Came back from picking Viv up at the airport to find a neighbor’s delivery truck had popped the cable-company line to our house. Since we haven’t used cable services since we bought the house it was mostly a hassle in figuring out how to deal with the line in the road.
The original install had routed the house-side stay around a telephone line that appears to have been routed under our vintage vinyl siding, so I had a tiny cardiac moment in fear our DSL and land line were out, but they proved to be fine.
The real hassle started when I tried to get ahold of someone at Comcast (er, Xfinity) to report the downed line so that they would come and get it. There was no way to interface directly with Seattle-local CSRs, and the offshored CSRs could not file a report unless I had a customer number. I just hung up on the nice Ukranian lady who was telling me this in the middle of her family’s night.

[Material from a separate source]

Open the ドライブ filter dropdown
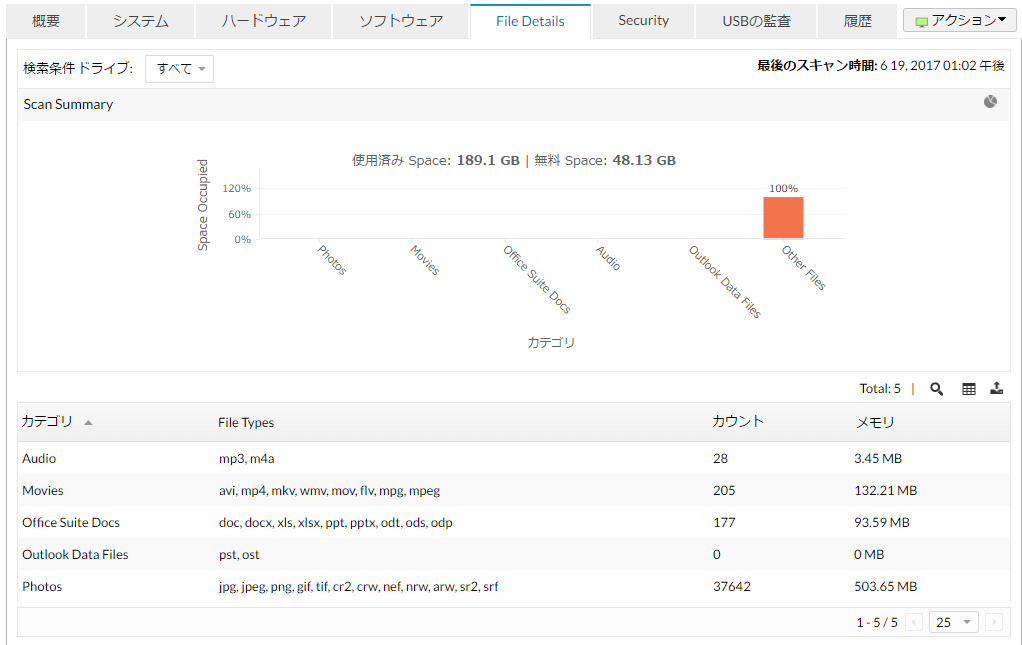The image size is (1022, 645). [180, 69]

I hopped in the car and drove up to the cable offices, not too far away, where I took a number and waited for forty minutes for a two-sentence interaction with the in-person CSR. She told me unambiguously that the downed line was being reported and that a technician would take care of it.
The interaction was so short I was not sure if she had even actually recorded my contact information, so after I got home I called Seattle City Light and discussed things with them too. I ended up filing a ticket with them as well, although the phone rep there said she thought SOP would be that the City truck would come by, the dudes in the truck would verify that it was not a City line, and that would be the end of it.
Instead, the City truck rolled up just after five and the dug in the truck was awesomely helpful and immediately took the line off just below the hanging lines on the pole. We joked about copper theft and in the end decided against putting a sign on the cable advertising it as free.
A few minutes later, a Comcast truck actually showed up! The cable guy was bemused but not unhappy that the City had already taken care of it.
Sadly I had to miss going to see Bill Vollmann read from his latest, “The Dying Grass.” Viv was not ready to eat when she normally is and felt her blood sugar was running high, so I just waited it out before serving. Unfortunately, that meant we did not finish eating until seven, when the event was slated to begin in downtown Seattle. There was no realistic way to expect being able to arrive there before seven-thirty and of course parking is another matter entirely.
The phone rang three times yesterday when I was unable to get to it and as it rang I knew it was Bill; it rang once more today at five or so and again I was unable to reach it. So I suppose I’ll drop a quick note. I am genuinely bummed about missing the reading.